Directions for this task: Please write out only the lines from the line with "Viewport: 758px width, 475px" to the line with "Screen dimensions: 549x425", inclusive, exactly as they stand below, without the pictures.

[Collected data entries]
_____

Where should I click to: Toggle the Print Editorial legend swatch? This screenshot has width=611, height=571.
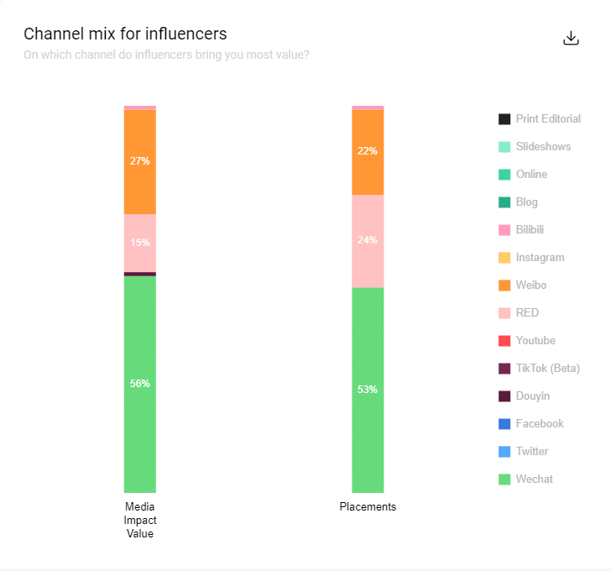tap(504, 119)
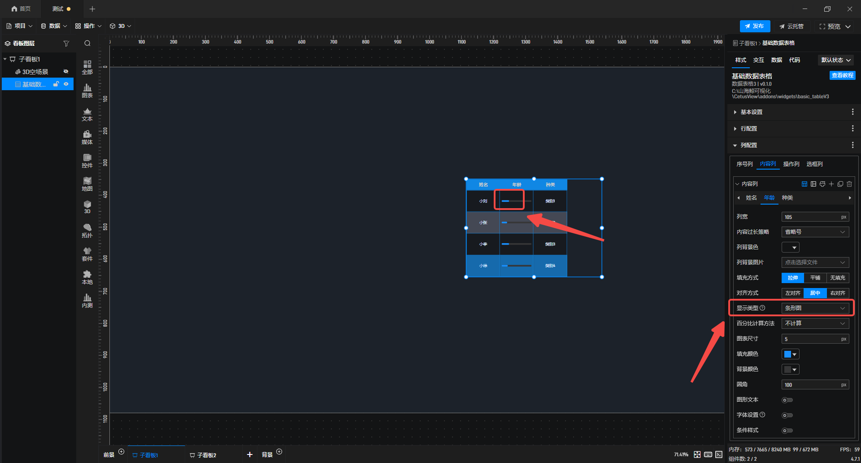861x463 pixels.
Task: Open the 媒体 media component category
Action: tap(87, 137)
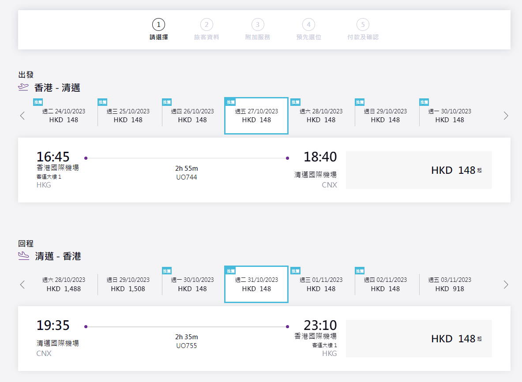The width and height of the screenshot is (522, 382).
Task: Click the departure airplane icon beside 香港 - 清邁
Action: pyautogui.click(x=23, y=88)
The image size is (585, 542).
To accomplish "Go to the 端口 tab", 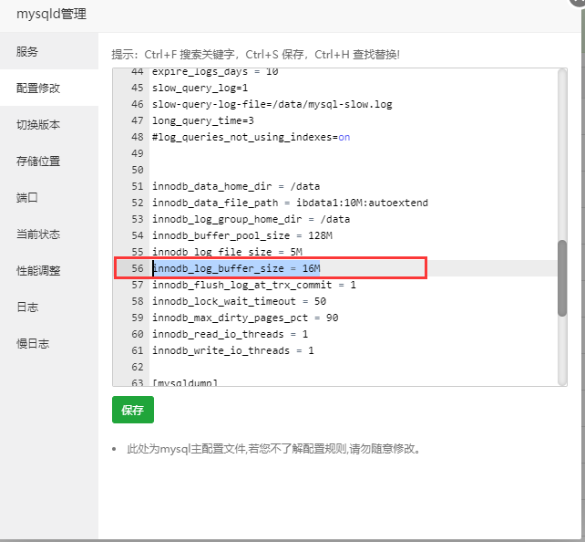I will [27, 198].
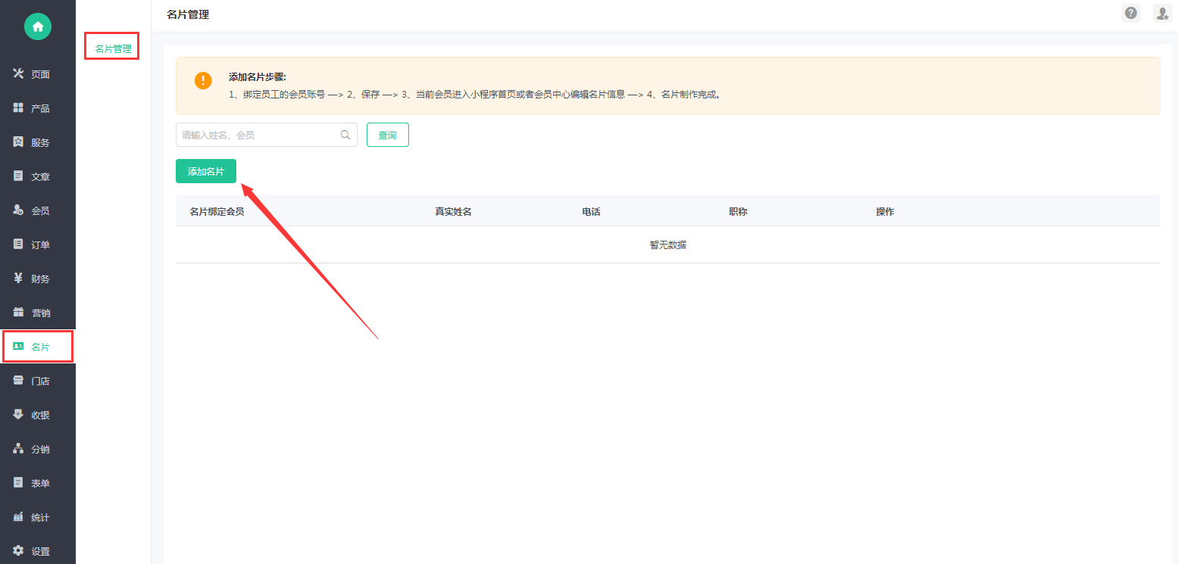Open the 表单 sidebar section
The height and width of the screenshot is (564, 1178).
(x=38, y=483)
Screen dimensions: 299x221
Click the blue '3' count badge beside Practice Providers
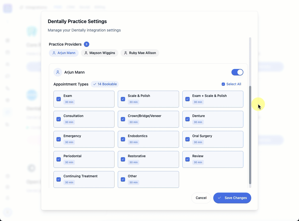pyautogui.click(x=86, y=44)
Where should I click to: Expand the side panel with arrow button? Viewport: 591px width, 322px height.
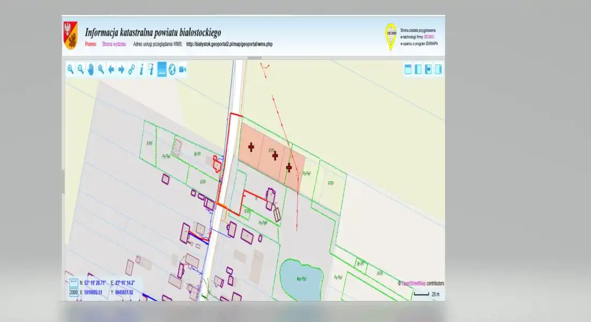[428, 69]
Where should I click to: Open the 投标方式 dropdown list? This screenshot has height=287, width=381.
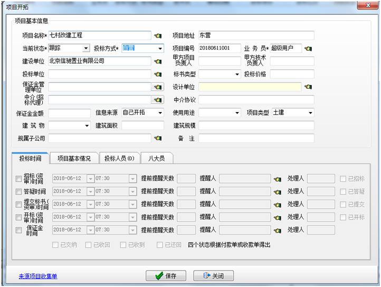(160, 49)
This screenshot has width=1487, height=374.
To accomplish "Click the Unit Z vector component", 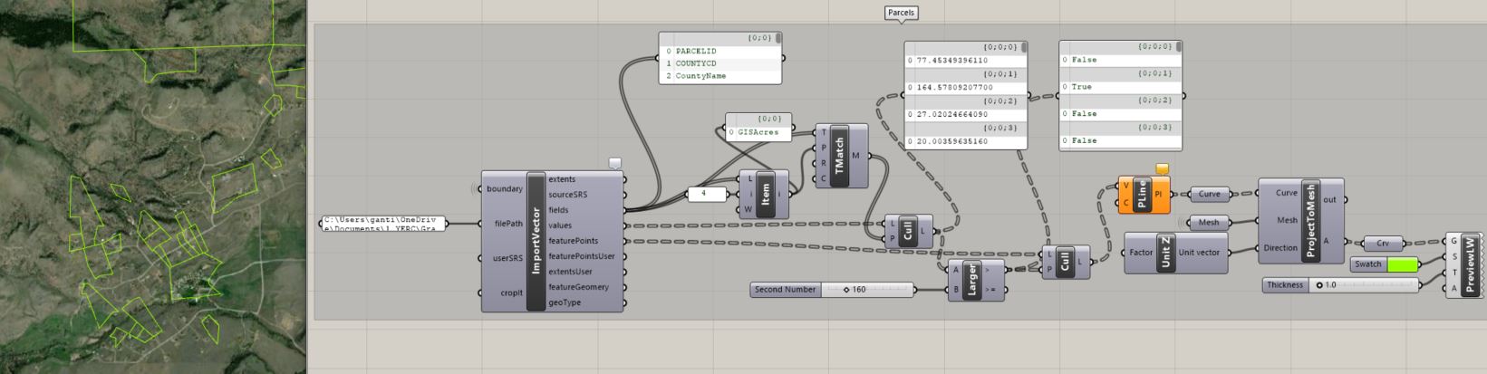I will tap(1165, 253).
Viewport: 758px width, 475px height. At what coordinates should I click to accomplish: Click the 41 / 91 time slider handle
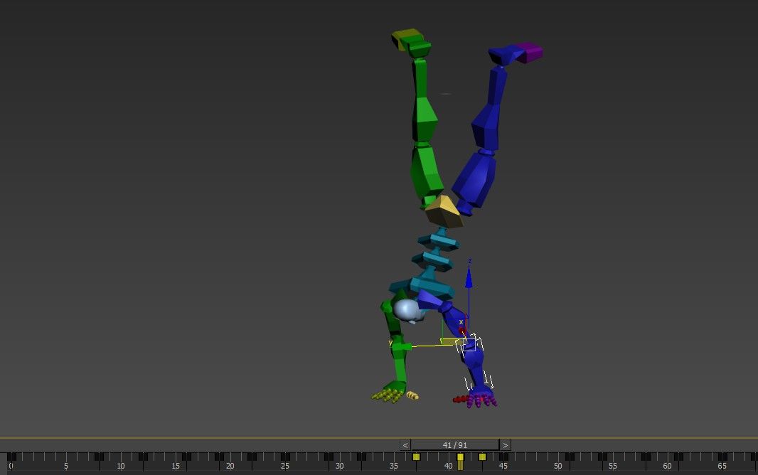click(455, 445)
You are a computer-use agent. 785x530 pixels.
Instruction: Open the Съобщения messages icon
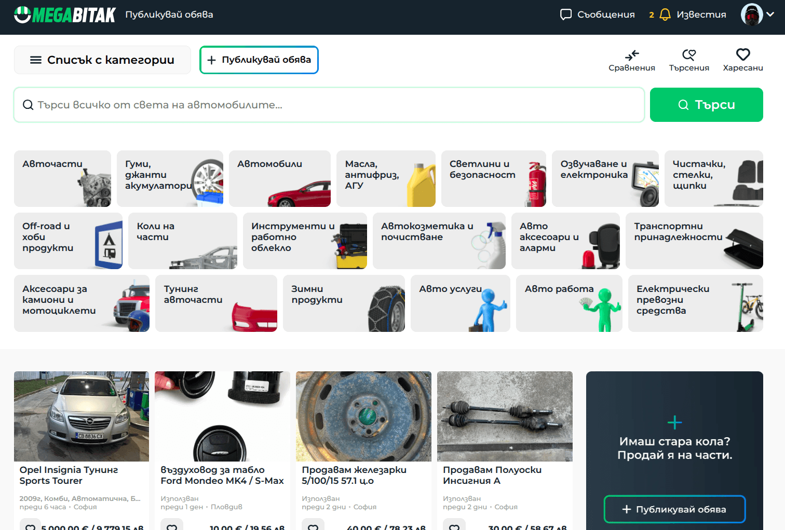point(566,15)
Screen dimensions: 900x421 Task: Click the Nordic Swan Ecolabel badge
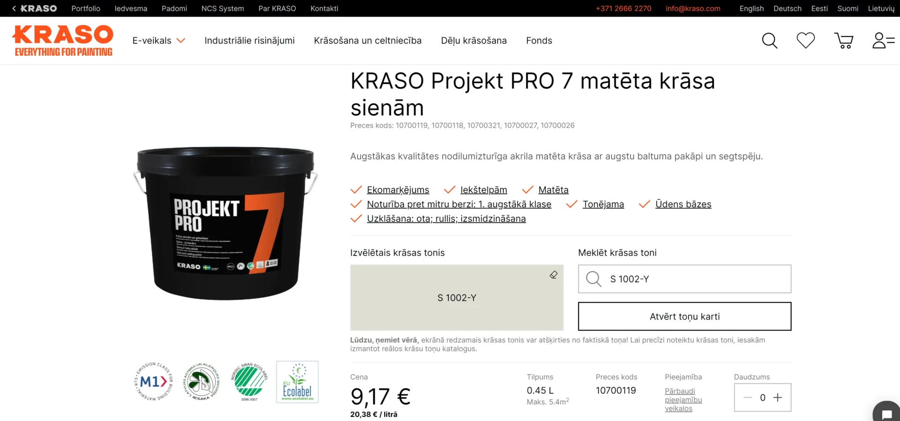point(249,382)
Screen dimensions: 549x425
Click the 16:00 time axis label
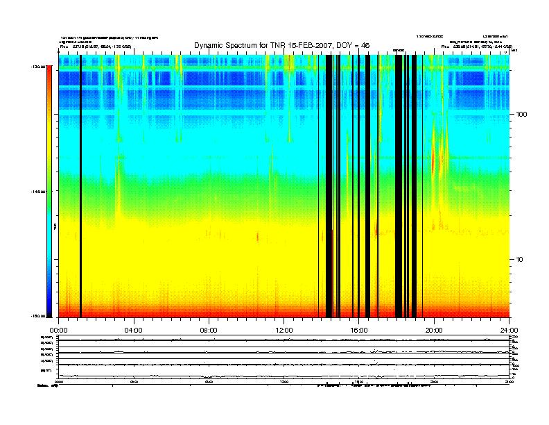click(359, 330)
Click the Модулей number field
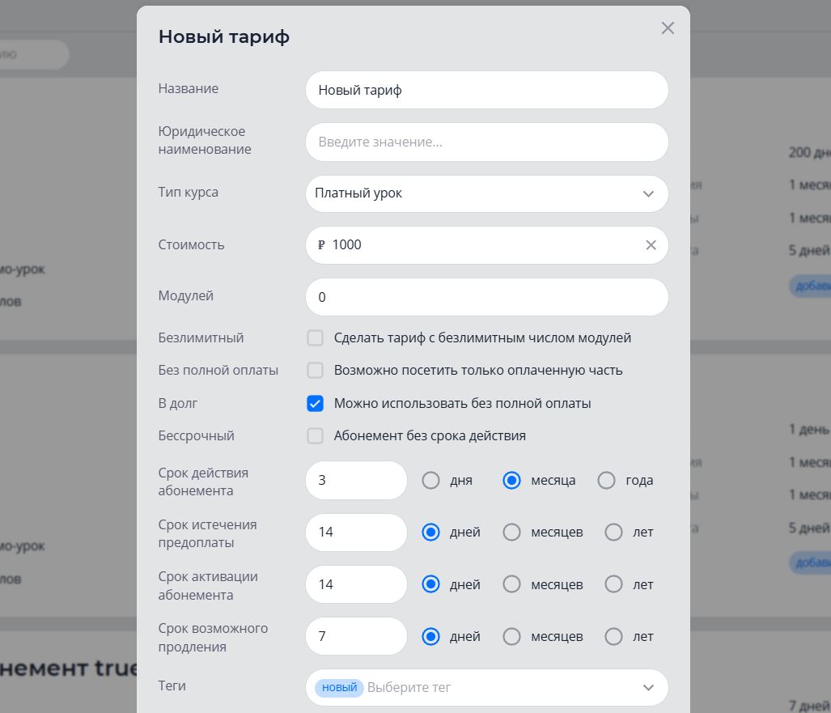This screenshot has width=831, height=713. (486, 297)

_____

Task result:
Viewport: 758px width, 475px height. At what coordinates should I click to accomplish: Click the 41 / 91 time slider handle
click(455, 445)
You are a computer-use agent. 785x530 pixels.
Instruction: Open the Съобщения messages icon
point(566,15)
Screen dimensions: 900x421 Task: Click the Nordic Swan Ecolabel badge
point(249,382)
Screen dimensions: 549x425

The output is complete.